TCETC’est le mot qui me revenait en tête plusieurs fois, en lisant This Changes Everything de Naomi Klein même si je ne suis pas certain qu’elle ait elle-même utilisé le terme : révolution. Un virage révolutionnaire, radical qui mettra à mal certaines valeurs dominantes, « naturelles » actuelles, telle la liberté d’entreprendre et d’extraire du profit des ressources (mines, énergies, industries) possédées par des intérêts privés.

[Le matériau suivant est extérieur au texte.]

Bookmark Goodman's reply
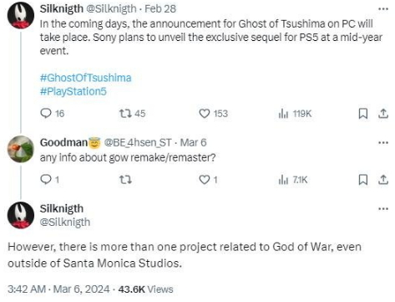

« The state of affairs is “catastrophic” », « more damage to the Earth in the next 35 years than we have done in the last 1,000 », « our exponentially growing consumption of resources, required to serve the nine billion or so people who will be on planet Earth by 2050, all of whom want to have lives like we have in the western world », « the climate impact of Asia’s rapid urbanisation », « humanity is living absurdly beyond its means ». [extraits du billet sur le Guardian]

Mais ces « intérêts privés » ne sont pas uniquement les grosses poches et conglomérats internationaux… ce sont aussi nos épargnes collectives, nos fonds de pension, mutuelles et coopératives financières. La place, le poids des petits épargnants est-il toujours conservateur et peu enclin au changement, aux « révolutions » ? Ou si, comme pour les grands groupes financiers et capitalistes, on peut concevoir des stratégies perturbatrices et transformatrices qui soient aussi génératrices de valeur.

Si nos épargnes collectives ont un poids réel [ et quel est-il, justement, vis-à-vis des fortunes privées ? ] il peut être mobilisé par les collectivités agissantes, démocratiques ou intentionnelles. C’est ce qui pourrait « tout changer », selon Klein, cette mobilisation de mouvements divers mais convergents qui visent à divertir les investissements (divest) de l’économie carbonée vers (invest) une autre économie, plus verte, vivante, sociale.

Le dernier livre de Klein ne propose pas de « solution globale » et concentre son attention sur les batailles locales, régionales ancrées dans les cultures et histoires des peuples… notamment amérindiens. Si cette approche a le mérite de donner du sens, de faire voir les convergences dans la multitude des mouvements, toutes les communautés ne sont pas « assises sur des rivières à saumon ». Beaucoup de communautés urbaines doivent et devront compter sur un accès à des ressources qui n’appartiennent à personne : qui ne peuvent être défendues à la manière d’un patrimoine ancré dans telle culture, nation, tribu. Et c’est justement parce qu’elles n’appartiennent à personne qu’elles sont en danger. J’ai été surpris de voir Klein « piquer » la théorie des communs (page 347) : « These truths emerge not out of abstract theory about « the commons » but out of lived expérience. » Bien qu’elle réutilise le concept plus loin de façon positive.

L’Appel de Paris pour la haute mer afin que cette dernière soit considérée comme un bien commun de l’humanité et géré comme tel.